What needs to be done: The response must consist of every line of the listing, reproduced verbatim.

BEGIN Provided entries

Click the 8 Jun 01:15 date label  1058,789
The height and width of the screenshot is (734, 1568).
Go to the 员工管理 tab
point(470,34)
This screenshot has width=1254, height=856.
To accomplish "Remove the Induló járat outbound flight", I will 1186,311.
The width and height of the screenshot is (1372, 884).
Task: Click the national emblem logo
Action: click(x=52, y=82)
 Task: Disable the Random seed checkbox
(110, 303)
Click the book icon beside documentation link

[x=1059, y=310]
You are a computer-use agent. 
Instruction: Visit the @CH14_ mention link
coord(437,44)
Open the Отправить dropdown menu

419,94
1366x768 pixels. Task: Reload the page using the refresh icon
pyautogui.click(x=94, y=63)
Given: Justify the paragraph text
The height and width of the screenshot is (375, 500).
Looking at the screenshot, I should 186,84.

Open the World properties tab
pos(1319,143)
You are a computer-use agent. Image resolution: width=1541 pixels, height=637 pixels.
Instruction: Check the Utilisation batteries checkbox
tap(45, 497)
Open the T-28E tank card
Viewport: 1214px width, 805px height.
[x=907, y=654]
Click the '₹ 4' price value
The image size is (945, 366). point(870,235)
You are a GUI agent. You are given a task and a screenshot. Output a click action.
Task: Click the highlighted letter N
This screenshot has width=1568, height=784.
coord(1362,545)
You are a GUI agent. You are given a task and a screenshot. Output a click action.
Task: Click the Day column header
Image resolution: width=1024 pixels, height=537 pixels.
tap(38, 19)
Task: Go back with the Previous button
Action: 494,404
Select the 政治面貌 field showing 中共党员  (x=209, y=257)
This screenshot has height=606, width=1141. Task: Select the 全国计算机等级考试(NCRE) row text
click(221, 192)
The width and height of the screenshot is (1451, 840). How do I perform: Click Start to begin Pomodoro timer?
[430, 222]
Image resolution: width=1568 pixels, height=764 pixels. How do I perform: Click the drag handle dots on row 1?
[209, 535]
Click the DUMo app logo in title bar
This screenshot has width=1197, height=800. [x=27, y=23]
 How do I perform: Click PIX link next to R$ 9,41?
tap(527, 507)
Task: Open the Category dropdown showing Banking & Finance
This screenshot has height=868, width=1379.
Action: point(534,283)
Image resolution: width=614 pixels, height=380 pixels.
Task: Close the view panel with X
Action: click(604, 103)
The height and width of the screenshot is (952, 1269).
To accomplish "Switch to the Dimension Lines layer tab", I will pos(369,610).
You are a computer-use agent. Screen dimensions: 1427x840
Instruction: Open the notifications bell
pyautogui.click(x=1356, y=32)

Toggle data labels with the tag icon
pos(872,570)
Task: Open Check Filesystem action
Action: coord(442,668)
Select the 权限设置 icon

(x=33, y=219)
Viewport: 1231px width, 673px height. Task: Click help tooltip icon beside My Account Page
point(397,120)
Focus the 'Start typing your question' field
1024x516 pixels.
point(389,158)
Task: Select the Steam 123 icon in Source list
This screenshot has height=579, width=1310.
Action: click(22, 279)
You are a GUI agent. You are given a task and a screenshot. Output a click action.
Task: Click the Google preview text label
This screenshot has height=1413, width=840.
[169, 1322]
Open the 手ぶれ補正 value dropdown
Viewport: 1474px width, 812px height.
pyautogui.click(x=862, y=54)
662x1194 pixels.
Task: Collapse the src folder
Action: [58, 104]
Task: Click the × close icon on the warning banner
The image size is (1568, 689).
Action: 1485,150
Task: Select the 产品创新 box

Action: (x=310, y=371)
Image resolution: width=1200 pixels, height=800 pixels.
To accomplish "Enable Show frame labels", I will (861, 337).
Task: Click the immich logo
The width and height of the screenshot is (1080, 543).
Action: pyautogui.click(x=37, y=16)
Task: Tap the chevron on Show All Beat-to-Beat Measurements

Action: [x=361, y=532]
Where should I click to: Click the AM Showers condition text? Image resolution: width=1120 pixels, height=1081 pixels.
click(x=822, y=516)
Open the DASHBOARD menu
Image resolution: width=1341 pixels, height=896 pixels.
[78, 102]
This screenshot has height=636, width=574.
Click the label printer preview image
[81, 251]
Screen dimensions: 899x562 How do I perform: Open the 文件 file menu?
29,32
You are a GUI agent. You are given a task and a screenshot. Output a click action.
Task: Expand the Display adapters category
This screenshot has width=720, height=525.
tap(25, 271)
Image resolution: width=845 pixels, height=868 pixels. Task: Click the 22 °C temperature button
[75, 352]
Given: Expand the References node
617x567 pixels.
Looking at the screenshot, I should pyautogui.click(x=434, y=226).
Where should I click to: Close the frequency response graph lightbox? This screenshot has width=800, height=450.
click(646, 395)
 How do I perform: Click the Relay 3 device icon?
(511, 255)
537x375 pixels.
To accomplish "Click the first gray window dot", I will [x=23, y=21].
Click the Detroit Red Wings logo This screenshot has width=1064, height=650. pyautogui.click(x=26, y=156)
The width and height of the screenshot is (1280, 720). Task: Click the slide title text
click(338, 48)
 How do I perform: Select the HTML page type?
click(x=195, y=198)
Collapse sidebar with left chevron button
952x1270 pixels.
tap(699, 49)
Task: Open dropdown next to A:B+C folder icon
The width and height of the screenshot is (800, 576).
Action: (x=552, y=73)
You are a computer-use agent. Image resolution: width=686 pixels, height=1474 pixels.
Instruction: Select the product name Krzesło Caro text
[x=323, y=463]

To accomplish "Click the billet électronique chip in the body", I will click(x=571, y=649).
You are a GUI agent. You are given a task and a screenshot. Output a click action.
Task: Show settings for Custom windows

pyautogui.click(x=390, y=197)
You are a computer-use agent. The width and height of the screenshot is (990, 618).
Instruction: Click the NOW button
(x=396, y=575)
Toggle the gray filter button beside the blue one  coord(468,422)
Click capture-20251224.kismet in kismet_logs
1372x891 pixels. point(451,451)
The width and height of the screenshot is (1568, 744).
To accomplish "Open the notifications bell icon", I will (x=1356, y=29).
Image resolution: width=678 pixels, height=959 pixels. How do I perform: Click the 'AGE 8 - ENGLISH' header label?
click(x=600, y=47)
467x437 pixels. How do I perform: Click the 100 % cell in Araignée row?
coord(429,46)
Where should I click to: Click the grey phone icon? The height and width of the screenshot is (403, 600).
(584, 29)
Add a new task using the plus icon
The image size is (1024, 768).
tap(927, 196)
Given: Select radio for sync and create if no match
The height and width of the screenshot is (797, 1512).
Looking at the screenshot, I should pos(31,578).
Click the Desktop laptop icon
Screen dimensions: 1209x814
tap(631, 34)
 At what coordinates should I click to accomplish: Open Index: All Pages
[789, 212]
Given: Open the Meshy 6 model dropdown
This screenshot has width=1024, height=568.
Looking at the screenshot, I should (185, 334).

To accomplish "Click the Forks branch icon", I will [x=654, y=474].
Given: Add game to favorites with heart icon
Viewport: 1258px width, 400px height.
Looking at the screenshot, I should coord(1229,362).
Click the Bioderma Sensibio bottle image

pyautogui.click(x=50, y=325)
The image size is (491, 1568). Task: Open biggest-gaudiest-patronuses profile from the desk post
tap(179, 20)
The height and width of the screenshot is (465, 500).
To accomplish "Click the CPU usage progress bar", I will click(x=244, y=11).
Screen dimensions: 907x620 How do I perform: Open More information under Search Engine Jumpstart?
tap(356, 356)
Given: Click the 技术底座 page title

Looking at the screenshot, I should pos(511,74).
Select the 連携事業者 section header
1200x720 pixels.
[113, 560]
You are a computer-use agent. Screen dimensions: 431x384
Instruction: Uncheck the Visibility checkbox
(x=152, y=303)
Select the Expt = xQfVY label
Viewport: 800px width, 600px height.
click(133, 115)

END Provided entries

Exercise response:
Click the 8 Jun 01:15 date label  1058,789
The height and width of the screenshot is (734, 1568).
Go to the 员工管理 tab
point(470,34)
This screenshot has width=1254, height=856.
To accomplish "Remove the Induló járat outbound flight", I will 1186,311.
The width and height of the screenshot is (1372, 884).
Task: Click the national emblem logo
Action: click(x=52, y=82)
 Task: Disable the Random seed checkbox
(110, 303)
Click the book icon beside documentation link

[x=1059, y=310]
You are a computer-use agent. 
Instruction: Visit the @CH14_ mention link
coord(437,44)
Open the Отправить dropdown menu

419,94
1366x768 pixels. Task: Reload the page using the refresh icon
pyautogui.click(x=94, y=63)
Given: Justify the paragraph text
The height and width of the screenshot is (375, 500).
Looking at the screenshot, I should 186,84.

Open the World properties tab
pos(1319,143)
You are a computer-use agent. Image resolution: width=1541 pixels, height=637 pixels.
Instruction: Check the Utilisation batteries checkbox
tap(45, 497)
Open the T-28E tank card
Viewport: 1214px width, 805px height.
[x=907, y=654]
Click the '₹ 4' price value
The image size is (945, 366). point(870,235)
You are a GUI agent. You are given a task and a screenshot. Output a click action.
Task: Click the highlighted letter N
This screenshot has width=1568, height=784.
coord(1362,545)
You are a GUI agent. You are given a task and a screenshot. Output a click action.
Task: Click the Day column header
Image resolution: width=1024 pixels, height=537 pixels.
tap(38, 19)
Task: Go back with the Previous button
Action: 494,404
Select the 政治面貌 field showing 中共党员  (x=209, y=257)
This screenshot has height=606, width=1141. Task: Select the 全国计算机等级考试(NCRE) row text
click(221, 192)
The width and height of the screenshot is (1451, 840). How do I perform: Click Start to begin Pomodoro timer?
[430, 222]
Image resolution: width=1568 pixels, height=764 pixels. How do I perform: Click the drag handle dots on row 1?
[209, 535]
Click the DUMo app logo in title bar
This screenshot has width=1197, height=800. [x=27, y=23]
 How do I perform: Click PIX link next to R$ 9,41?
tap(527, 507)
Task: Open the Category dropdown showing Banking & Finance
This screenshot has height=868, width=1379.
Action: point(534,283)
Image resolution: width=614 pixels, height=380 pixels.
Task: Close the view panel with X
Action: click(604, 103)
The height and width of the screenshot is (952, 1269).
To accomplish "Switch to the Dimension Lines layer tab", I will pos(369,610).
You are a computer-use agent. Screen dimensions: 1427x840
Instruction: Open the notifications bell
pyautogui.click(x=1356, y=32)

Toggle data labels with the tag icon
pos(872,570)
Task: Open Check Filesystem action
Action: coord(442,668)
Select the 权限设置 icon

(x=33, y=219)
Viewport: 1231px width, 673px height. Task: Click help tooltip icon beside My Account Page
point(397,120)
Focus the 'Start typing your question' field
1024x516 pixels.
point(389,158)
Task: Select the Steam 123 icon in Source list
This screenshot has height=579, width=1310.
Action: click(22, 279)
You are a GUI agent. You are given a task and a screenshot. Output a click action.
Task: Click the Google preview text label
This screenshot has height=1413, width=840.
[169, 1322]
Open the 手ぶれ補正 value dropdown
Viewport: 1474px width, 812px height.
pyautogui.click(x=862, y=54)
662x1194 pixels.
Task: Collapse the src folder
Action: [58, 104]
Task: Click the × close icon on the warning banner
The image size is (1568, 689).
Action: 1485,150
Task: Select the 产品创新 box

Action: (x=310, y=371)
Image resolution: width=1200 pixels, height=800 pixels.
To accomplish "Enable Show frame labels", I will (861, 337).
Task: Click the immich logo
The width and height of the screenshot is (1080, 543).
Action: pyautogui.click(x=37, y=16)
Task: Tap the chevron on Show All Beat-to-Beat Measurements

Action: [x=361, y=532]
Where should I click to: Click the AM Showers condition text? Image resolution: width=1120 pixels, height=1081 pixels.
click(x=822, y=516)
Open the DASHBOARD menu
Image resolution: width=1341 pixels, height=896 pixels.
[78, 102]
This screenshot has height=636, width=574.
Click the label printer preview image
[81, 251]
Screen dimensions: 899x562 How do I perform: Open the 文件 file menu?
29,32
You are a GUI agent. You are given a task and a screenshot. Output a click action.
Task: Expand the Display adapters category
This screenshot has width=720, height=525.
tap(25, 271)
Image resolution: width=845 pixels, height=868 pixels. Task: Click the 22 °C temperature button
[75, 352]
Given: Expand the References node
617x567 pixels.
Looking at the screenshot, I should pyautogui.click(x=434, y=226).
Where should I click to: Close the frequency response graph lightbox? This screenshot has width=800, height=450.
click(646, 395)
 How do I perform: Click the Relay 3 device icon?
(511, 255)
537x375 pixels.
To accomplish "Click the first gray window dot", I will [x=23, y=21].
Click the Detroit Red Wings logo This screenshot has width=1064, height=650. pyautogui.click(x=26, y=156)
The width and height of the screenshot is (1280, 720). Task: Click the slide title text
click(338, 48)
 How do I perform: Select the HTML page type?
click(x=195, y=198)
Collapse sidebar with left chevron button
952x1270 pixels.
tap(699, 49)
Task: Open dropdown next to A:B+C folder icon
The width and height of the screenshot is (800, 576).
Action: (x=552, y=73)
You are a computer-use agent. Image resolution: width=686 pixels, height=1474 pixels.
Instruction: Select the product name Krzesło Caro text
[x=323, y=463]

To accomplish "Click the billet électronique chip in the body", I will click(x=571, y=649).
You are a GUI agent. You are given a task and a screenshot. Output a click action.
Task: Show settings for Custom windows

pyautogui.click(x=390, y=197)
You are a computer-use agent. The width and height of the screenshot is (990, 618).
Instruction: Click the NOW button
(x=396, y=575)
Toggle the gray filter button beside the blue one  coord(468,422)
Click capture-20251224.kismet in kismet_logs
1372x891 pixels. point(451,451)
The width and height of the screenshot is (1568, 744).
To accomplish "Open the notifications bell icon", I will (x=1356, y=29).
Image resolution: width=678 pixels, height=959 pixels. How do I perform: Click the 'AGE 8 - ENGLISH' header label?
click(x=600, y=47)
467x437 pixels. How do I perform: Click the 100 % cell in Araignée row?
coord(429,46)
Where should I click to: Click the grey phone icon? The height and width of the screenshot is (403, 600).
(584, 29)
Add a new task using the plus icon
The image size is (1024, 768).
tap(927, 196)
Given: Select radio for sync and create if no match
The height and width of the screenshot is (797, 1512).
Looking at the screenshot, I should pos(31,578).
Click the Desktop laptop icon
Screen dimensions: 1209x814
tap(631, 34)
 At what coordinates should I click to accomplish: Open Index: All Pages
[789, 212]
Given: Open the Meshy 6 model dropdown
This screenshot has width=1024, height=568.
Looking at the screenshot, I should (185, 334).

To accomplish "Click the Forks branch icon", I will [x=654, y=474].
Given: Add game to favorites with heart icon
Viewport: 1258px width, 400px height.
Looking at the screenshot, I should coord(1229,362).
Click the Bioderma Sensibio bottle image

pyautogui.click(x=50, y=325)
The image size is (491, 1568). Task: Open biggest-gaudiest-patronuses profile from the desk post
tap(179, 20)
The height and width of the screenshot is (465, 500).
To accomplish "Click the CPU usage progress bar", I will click(x=244, y=11).
Screen dimensions: 907x620 How do I perform: Open More information under Search Engine Jumpstart?
tap(356, 356)
Given: Click the 技术底座 page title

Looking at the screenshot, I should pos(511,74).
Select the 連携事業者 section header
1200x720 pixels.
[113, 560]
You are a computer-use agent. Screen dimensions: 431x384
Instruction: Uncheck the Visibility checkbox
(x=152, y=303)
Select the Expt = xQfVY label
Viewport: 800px width, 600px height.
click(133, 115)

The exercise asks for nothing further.